Format reviewed: Xbox 360
Other formats available: PS3.
Rating: PEGI 16
Ultimate Fighting Championship Undisputed 3. It’s a bit superlative laden, we have to say. Just how ‘ultimate’ is it and what if someone turns up and starts disputing everything? There’s not much you can do about that. Still, we’re not going to argue with this panoply of pugilistic punchsmiths, unless perhaps it’s with the written word from behind the safety of this keyboard.
UFC, for the uninitiated, is a mixed martial art sport, where boxing, Muay Thai, kickboxing, wrestling and traditional, all-round hardnuttery can be combined and utilised to get your equally violent opponent knocked out, tapping out or ruled out by the ref in order to win the bout over three rounds in a cage. It’s like boxing but with the rule book torn up, set on fire and then thrown out of the window.
So it’s violent, let’s get that out in the open from the get-go, and the game’s 16 certificate backs this up.
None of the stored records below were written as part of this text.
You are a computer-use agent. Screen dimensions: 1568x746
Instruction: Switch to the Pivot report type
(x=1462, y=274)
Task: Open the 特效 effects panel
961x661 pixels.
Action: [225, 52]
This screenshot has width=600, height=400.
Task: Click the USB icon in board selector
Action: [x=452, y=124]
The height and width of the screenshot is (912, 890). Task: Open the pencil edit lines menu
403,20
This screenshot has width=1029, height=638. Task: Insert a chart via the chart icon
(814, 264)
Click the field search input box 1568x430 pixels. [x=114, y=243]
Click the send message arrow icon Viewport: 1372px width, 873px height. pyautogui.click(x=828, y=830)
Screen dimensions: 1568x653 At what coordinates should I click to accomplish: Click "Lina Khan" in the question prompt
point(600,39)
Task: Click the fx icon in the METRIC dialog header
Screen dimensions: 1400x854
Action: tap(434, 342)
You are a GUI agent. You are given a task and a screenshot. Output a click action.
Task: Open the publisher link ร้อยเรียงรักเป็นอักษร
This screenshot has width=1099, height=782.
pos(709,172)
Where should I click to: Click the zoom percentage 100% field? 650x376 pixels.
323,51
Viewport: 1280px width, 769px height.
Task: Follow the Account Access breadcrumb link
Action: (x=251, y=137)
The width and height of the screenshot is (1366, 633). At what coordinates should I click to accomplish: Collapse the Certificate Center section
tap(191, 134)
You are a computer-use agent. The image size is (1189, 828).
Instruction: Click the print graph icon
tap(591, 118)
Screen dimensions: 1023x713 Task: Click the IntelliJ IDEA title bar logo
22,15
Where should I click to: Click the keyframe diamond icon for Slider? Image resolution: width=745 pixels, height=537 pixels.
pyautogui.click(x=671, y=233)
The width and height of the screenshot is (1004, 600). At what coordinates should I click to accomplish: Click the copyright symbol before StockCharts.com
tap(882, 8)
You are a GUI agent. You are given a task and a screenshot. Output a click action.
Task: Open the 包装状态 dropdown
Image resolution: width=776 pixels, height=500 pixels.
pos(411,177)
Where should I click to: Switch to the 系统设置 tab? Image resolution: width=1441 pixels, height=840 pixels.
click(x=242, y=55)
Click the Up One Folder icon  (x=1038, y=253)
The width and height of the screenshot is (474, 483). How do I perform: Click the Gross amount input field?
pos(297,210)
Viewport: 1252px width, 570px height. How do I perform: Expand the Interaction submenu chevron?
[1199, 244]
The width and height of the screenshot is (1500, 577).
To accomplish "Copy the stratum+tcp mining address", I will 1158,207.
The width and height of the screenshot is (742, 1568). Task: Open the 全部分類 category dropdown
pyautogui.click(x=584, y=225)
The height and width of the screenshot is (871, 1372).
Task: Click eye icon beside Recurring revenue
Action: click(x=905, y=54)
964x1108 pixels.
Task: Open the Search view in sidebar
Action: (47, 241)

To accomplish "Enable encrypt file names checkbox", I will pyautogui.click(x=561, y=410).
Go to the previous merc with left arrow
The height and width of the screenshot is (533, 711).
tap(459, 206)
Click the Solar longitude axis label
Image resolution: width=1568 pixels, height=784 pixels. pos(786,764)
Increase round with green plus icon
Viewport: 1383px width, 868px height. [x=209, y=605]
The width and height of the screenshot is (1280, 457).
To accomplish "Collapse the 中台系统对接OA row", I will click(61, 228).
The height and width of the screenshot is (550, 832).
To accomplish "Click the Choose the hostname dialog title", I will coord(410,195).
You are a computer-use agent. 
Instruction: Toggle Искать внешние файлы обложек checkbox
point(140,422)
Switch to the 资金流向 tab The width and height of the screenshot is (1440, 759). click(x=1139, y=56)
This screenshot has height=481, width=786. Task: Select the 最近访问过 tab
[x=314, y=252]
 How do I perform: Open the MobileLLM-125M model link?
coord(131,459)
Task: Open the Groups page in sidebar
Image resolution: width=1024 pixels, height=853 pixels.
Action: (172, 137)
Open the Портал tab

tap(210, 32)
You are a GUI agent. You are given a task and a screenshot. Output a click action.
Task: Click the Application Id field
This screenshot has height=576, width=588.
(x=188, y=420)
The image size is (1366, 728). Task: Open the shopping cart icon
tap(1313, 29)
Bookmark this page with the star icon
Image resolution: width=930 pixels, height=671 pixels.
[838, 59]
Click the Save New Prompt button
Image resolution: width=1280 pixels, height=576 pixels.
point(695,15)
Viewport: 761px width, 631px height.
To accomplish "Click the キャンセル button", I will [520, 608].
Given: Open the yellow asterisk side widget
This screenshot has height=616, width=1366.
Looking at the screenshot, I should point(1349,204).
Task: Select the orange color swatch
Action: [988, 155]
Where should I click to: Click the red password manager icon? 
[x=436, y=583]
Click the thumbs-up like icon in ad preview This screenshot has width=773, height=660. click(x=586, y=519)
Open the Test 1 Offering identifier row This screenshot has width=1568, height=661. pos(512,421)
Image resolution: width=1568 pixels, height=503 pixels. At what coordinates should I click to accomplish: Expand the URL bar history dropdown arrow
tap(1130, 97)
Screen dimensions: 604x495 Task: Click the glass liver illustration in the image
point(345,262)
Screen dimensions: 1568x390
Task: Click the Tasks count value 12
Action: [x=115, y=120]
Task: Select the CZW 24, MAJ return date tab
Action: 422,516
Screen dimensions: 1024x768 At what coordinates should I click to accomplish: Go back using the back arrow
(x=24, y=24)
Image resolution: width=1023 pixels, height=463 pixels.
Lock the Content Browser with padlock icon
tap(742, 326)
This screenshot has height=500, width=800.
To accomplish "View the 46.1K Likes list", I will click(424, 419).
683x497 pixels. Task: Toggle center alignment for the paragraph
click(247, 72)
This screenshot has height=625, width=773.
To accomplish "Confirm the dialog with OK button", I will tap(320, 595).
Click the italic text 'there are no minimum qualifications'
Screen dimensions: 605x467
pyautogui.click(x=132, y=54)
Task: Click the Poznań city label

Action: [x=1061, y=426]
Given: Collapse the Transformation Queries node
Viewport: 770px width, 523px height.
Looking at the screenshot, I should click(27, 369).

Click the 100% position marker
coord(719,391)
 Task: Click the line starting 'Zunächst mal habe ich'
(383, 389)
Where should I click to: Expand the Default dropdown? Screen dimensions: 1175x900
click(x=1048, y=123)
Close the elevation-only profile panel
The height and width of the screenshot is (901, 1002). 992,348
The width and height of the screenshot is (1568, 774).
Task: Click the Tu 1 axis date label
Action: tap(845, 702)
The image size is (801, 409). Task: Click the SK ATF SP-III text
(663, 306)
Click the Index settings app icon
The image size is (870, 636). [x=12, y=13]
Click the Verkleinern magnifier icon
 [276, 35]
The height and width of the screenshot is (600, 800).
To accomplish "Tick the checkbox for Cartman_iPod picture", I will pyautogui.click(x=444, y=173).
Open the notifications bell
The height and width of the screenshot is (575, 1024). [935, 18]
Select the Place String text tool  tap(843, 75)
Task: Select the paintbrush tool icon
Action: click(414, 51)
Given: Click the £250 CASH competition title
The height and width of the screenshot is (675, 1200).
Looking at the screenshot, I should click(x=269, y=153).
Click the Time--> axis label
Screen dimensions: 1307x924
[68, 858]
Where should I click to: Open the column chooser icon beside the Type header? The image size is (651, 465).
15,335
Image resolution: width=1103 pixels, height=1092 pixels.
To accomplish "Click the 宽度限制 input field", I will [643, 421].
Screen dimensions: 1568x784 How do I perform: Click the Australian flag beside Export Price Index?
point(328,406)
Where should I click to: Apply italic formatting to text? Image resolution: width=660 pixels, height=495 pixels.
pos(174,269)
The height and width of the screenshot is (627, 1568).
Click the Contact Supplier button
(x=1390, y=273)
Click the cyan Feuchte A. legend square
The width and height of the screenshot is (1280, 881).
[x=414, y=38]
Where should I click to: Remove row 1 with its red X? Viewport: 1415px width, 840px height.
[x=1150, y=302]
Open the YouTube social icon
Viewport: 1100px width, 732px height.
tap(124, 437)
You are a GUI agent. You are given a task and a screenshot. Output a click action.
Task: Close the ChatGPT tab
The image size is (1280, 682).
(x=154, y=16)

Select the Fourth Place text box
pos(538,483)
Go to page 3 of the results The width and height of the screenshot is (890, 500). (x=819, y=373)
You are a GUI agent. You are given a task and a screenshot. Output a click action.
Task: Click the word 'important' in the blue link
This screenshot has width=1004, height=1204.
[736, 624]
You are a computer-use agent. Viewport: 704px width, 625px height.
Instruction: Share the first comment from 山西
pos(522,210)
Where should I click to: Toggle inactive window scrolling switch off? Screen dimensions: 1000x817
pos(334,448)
Painful looking cuts plus huge lumps and bumps are common sights in this game, and that’s only after round one, so it’s suitably winceworthy to see that shiner pounded on in rounds two and three.
UFC3 holds no surprises in the menu screens, as it follows the well worn path of many other simulation based fighters. Exhibition Match is present and correct, along with other stalwarts such as create a fighter, career mode, ranked and unranked online matches and recreating historical big name matches.
Create a fighter is mercifully concise, as we’re not convinced that anybody really gets their trunks in a twist over earlobe curvature or eyebrow credibility any more. With your man done and his name and hometown sorted, it’s time to delve into the more interesting aspect, which is his persuasion when it comes to thumping other people in the noggin.
It’s not all about melee attacks of course, as MMA rules happily cater for grapple moves and submission holds, which are devastatingly effective when applied effectively. So feel free to choose wrestling as your main influence if you want your starting stats to reflect this persuasion.
Before you send your man (we called ours Tyson LeBlanc) into the cage for his first dust up, however, you might want to take a look at UFC3’s extremely comprehensive tutorial system. Beginner lessons alone consist of 15 videos to watch, each followed by a sometimes lengthy, practical re-enactment. They’re nothing if not exhaustive, but it’s a big ask to sit through all 62 (yes, sixty two) lessons in one go, as there is so much to take in in the advanced lessons.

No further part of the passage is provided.